_WHAT TO DO_
Scan the records for "agent". Report each line that includes it.

_EXTRACTED ENTRIES_
[Start of Attachment]

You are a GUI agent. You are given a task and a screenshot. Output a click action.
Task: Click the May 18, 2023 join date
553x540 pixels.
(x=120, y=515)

[End of Attachment]
[Start of Attachment]

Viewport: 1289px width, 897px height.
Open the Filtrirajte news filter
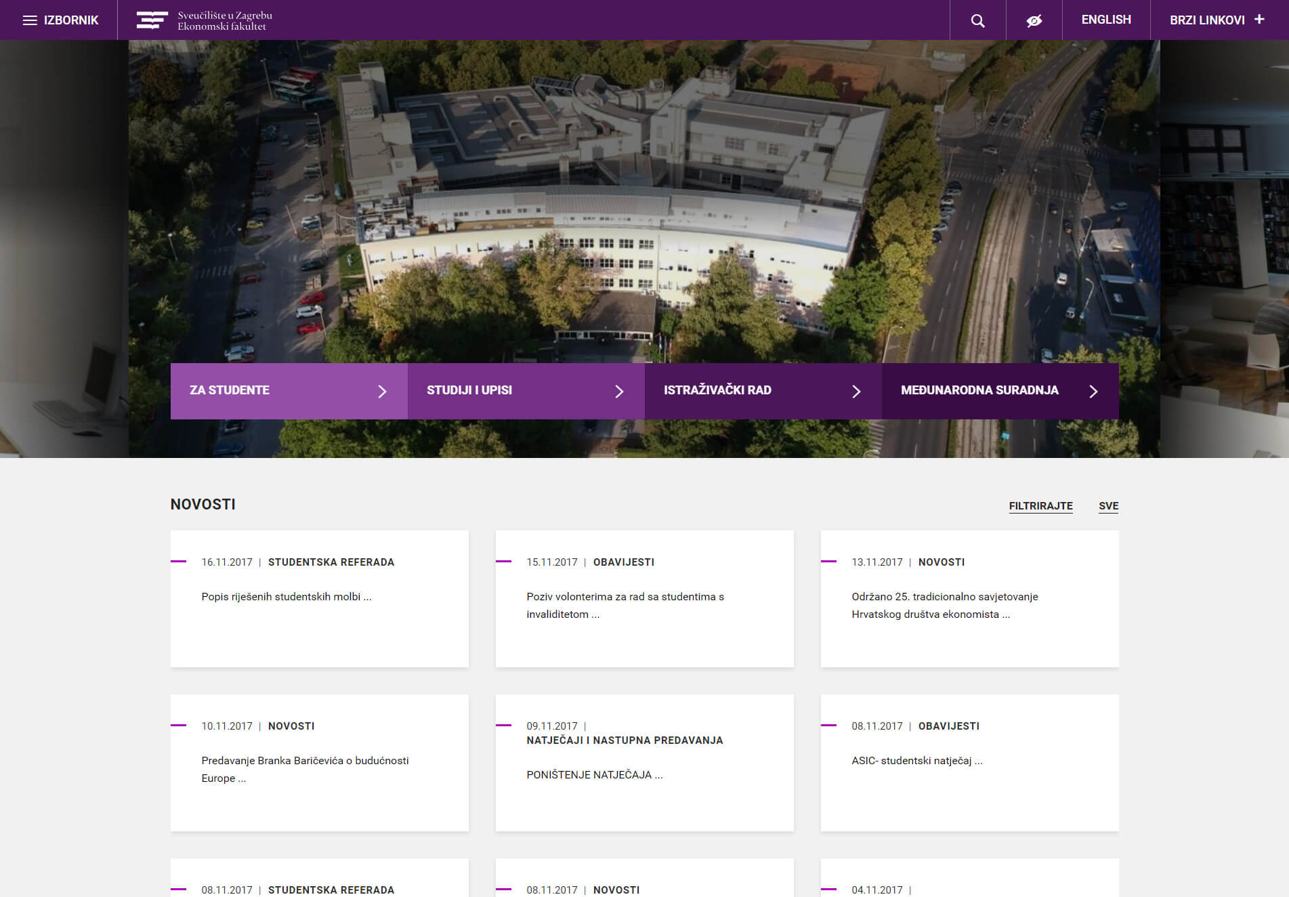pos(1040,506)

[End of Attachment]
[Start of Attachment]

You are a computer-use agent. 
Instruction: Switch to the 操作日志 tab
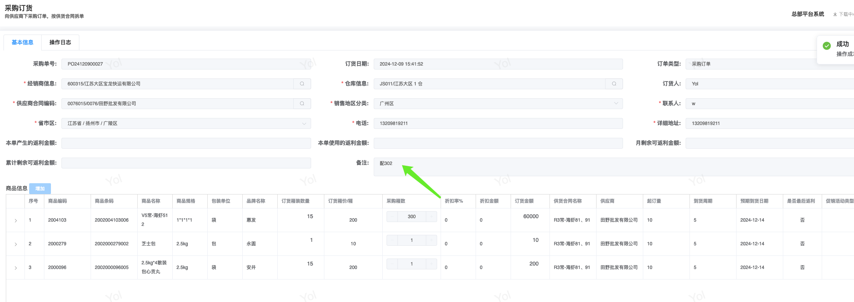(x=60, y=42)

[End of Attachment]

_WRITTEN SOLUTION_
You are a GUI agent. You are given a task and a screenshot. Output a click action.
You are a computer-use agent. 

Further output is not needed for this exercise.